Komarov miró a Rudin, que asintió imperceptiblemente con la cabeza.
—De los ciento cuarenta millones de toneladas fijados como objetivo de producción de trigo sembrado en primavera y de otros granos, sólo podemos esperar, lógicamente, cincuenta millones de toneladas —informó, pausadamente.
Los reunidos se quedaron pasmados de espanto.
—Esto significa que el rendimiento total de ambas cosechas será de cien millones de toneladas —jadeó Petrov—. Un déficit nacional de ciento cuarenta millones de toneladas. Podríamos soportar un déficit de cincuenta, incluso de setenta millones de toneladas. Lo hicimos con anterioridad; soportamos la escasez y compramos lo que pudimos a otros países. Pero esto...
Rudin levantó la sesión.
—Este es el problema más grande con que jamás nos hemos enfrentado, incluido el imperialismo chino y americano. Propongo un aplazamiento y que todos busquemos por separado una solución. Inútil decir que esto no debe salir de los que estamos aquí presentes. La próxima reunión será dentro de una semana.
Al ponerse en pie los trece miembros del Politburó y los cuatro auxiliares de detrás de la cabecera de la mesa, Petrov se volvió hacia el impasible Ivanenko.
—Esto no significa una escasez —murmuró—; esto significa el hambre.

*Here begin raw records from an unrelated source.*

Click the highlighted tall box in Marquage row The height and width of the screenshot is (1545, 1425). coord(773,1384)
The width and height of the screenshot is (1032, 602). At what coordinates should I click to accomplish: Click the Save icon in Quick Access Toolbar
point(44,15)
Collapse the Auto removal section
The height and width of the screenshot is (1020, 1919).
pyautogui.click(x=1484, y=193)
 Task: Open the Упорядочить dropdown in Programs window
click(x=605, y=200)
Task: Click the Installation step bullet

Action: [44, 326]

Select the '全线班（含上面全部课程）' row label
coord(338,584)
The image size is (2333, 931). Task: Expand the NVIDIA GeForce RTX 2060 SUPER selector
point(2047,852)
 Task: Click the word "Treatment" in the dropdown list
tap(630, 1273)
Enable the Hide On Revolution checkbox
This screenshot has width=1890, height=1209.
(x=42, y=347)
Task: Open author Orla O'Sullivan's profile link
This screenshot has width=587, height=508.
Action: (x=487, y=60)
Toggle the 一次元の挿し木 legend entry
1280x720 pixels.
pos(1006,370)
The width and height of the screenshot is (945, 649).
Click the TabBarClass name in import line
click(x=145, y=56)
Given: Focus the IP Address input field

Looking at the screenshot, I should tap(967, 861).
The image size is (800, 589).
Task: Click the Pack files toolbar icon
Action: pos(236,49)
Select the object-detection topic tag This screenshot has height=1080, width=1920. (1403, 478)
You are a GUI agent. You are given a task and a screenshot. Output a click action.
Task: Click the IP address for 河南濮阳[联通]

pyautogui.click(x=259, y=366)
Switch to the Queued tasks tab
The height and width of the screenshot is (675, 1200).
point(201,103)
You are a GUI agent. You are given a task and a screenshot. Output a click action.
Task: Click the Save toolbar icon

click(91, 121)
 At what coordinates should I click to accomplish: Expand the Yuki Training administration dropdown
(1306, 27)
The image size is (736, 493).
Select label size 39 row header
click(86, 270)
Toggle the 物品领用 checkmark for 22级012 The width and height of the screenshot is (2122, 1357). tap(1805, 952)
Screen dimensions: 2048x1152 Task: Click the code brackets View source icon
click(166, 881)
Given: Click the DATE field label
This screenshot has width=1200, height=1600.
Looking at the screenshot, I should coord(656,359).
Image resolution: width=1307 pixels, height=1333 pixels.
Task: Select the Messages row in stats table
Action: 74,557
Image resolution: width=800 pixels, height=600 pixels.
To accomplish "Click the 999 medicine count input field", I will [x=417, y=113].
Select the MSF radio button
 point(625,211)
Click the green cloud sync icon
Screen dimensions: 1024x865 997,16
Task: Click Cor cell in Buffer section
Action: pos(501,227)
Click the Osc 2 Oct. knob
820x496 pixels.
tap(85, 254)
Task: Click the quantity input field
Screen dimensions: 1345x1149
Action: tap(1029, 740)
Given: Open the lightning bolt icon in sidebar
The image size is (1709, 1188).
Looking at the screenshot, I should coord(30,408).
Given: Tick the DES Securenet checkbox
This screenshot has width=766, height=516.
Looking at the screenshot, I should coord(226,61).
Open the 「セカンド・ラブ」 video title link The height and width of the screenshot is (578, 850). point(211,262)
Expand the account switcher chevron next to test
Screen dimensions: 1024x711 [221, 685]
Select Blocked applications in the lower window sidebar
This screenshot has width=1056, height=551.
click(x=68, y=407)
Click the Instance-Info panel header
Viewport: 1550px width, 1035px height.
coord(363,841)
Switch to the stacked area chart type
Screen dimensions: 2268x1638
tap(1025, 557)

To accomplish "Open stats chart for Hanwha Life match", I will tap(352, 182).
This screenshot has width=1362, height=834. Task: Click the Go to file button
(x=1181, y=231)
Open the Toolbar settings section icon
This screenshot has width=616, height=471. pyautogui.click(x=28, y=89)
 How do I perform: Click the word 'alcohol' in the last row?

Los miembros del Politburó soviético regresaron a sus automóviles «Zil» conducidos por chóferes, tratando todavía de asimilar la idea de que un vulgar profesor de agronomía acababa de colocar una bomba de espoleta retardada a los pies de una de las dos superpotencias de la Tierra.
Una semana después, Adam Munro, sentado en la platea del «Teatro Bolshoi», en la Karl Marx Prospekt, no pensaba en la guerra, sino en el amor; y no por la entusiasmada secretaria de Embajada que se sentaba a su lado y que le había convencido de que la llevase al ballet.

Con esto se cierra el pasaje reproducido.